Bill clung to no material possessions, even after his art brought him great fame and considerable fortune in his later years. He was a humble and deeply spiritual man who always called himself a painter — never an "artist." He loved to share the story of the day he said he met Jesus — at the Cafe Du Monde. When he returned home to Ponchatoula later that day and told his aunt about meeting Jesus, she cautioned him, "Now, Bill, this is Ponchatoula. You be careful who you tell about things like that."
Thankfully, Bill did not take her advice. Instead, he painted and wrote often of his religious experiences. I think his favorite was a work that proclaimed: "One day when I let God out of the box I built, he danced with me."
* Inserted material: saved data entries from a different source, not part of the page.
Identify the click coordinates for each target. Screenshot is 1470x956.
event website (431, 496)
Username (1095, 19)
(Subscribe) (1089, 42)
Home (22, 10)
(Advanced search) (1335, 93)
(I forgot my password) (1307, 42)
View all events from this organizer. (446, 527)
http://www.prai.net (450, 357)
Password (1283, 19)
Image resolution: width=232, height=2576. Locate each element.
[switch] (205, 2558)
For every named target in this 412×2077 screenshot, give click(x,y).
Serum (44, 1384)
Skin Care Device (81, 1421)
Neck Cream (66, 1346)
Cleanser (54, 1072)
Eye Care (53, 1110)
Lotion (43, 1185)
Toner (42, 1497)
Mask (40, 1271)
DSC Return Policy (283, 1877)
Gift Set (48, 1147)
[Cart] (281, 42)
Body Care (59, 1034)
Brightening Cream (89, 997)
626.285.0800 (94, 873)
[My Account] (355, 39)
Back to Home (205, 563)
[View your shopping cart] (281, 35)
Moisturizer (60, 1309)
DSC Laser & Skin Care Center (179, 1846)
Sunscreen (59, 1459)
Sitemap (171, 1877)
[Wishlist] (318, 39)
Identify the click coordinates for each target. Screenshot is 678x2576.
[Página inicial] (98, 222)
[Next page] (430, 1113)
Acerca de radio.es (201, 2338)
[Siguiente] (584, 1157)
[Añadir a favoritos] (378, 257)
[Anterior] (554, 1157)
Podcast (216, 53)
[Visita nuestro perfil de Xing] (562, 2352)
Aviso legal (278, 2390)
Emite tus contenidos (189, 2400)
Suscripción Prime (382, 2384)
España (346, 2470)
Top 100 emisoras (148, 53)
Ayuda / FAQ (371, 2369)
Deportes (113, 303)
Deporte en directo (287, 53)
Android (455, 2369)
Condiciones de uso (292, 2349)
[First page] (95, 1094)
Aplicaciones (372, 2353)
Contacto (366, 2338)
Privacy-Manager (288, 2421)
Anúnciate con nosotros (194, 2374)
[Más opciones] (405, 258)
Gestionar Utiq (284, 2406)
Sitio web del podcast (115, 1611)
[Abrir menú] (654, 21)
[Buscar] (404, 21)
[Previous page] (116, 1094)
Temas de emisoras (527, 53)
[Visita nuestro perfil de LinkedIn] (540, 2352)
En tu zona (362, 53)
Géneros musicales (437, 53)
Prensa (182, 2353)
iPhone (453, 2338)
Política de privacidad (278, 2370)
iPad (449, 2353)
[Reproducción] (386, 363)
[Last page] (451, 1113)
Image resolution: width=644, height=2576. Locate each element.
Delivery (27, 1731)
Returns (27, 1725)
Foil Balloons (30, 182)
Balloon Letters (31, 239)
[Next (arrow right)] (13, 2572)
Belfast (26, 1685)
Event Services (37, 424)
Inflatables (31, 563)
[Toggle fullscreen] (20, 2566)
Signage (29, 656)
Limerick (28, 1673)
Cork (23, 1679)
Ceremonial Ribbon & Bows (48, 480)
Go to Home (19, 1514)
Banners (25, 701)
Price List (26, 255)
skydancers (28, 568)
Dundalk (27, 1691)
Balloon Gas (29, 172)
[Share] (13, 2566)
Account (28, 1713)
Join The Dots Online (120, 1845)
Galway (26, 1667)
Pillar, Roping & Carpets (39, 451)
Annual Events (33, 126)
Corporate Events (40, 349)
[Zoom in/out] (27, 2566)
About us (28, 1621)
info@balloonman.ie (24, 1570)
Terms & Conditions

Bill was equal parts Forrest Gump, Clementine Hunter and Gandhi. After working 35 years for Sears and then getting laid off, he thought his life was over. But his forced retirement turned out to be the best thing that ever happened to him. At the age of 59, Bill began his career as a folk artist. He used whatever brushes and paint he could find, and he painted on whatever discarded materials he could scrape up. Most of all, Bill painted with his heart.
A fundamental honesty infuses all of Bill's works. It's no wonder that another great Louisiana artist, George Rodrigue, called him "probably the truest, most classic folk artist to come along in the last 50 years."
Here's what Bill said about himself: "One day I found an old piece of wood as I jogged along the railroad track. The wood became my canvas, and I painted with old house paint. I got excited about thinking outside of the box and began to paint from my heart, from my experiences and things that pleased me. It was then that I realized that, 'One day when I let God out of the box I built, he danced with me.' Pleasing yourself is rewarding; you never have to worry about disappointing someone."
So long, Bill. I hope you and God are still dancing.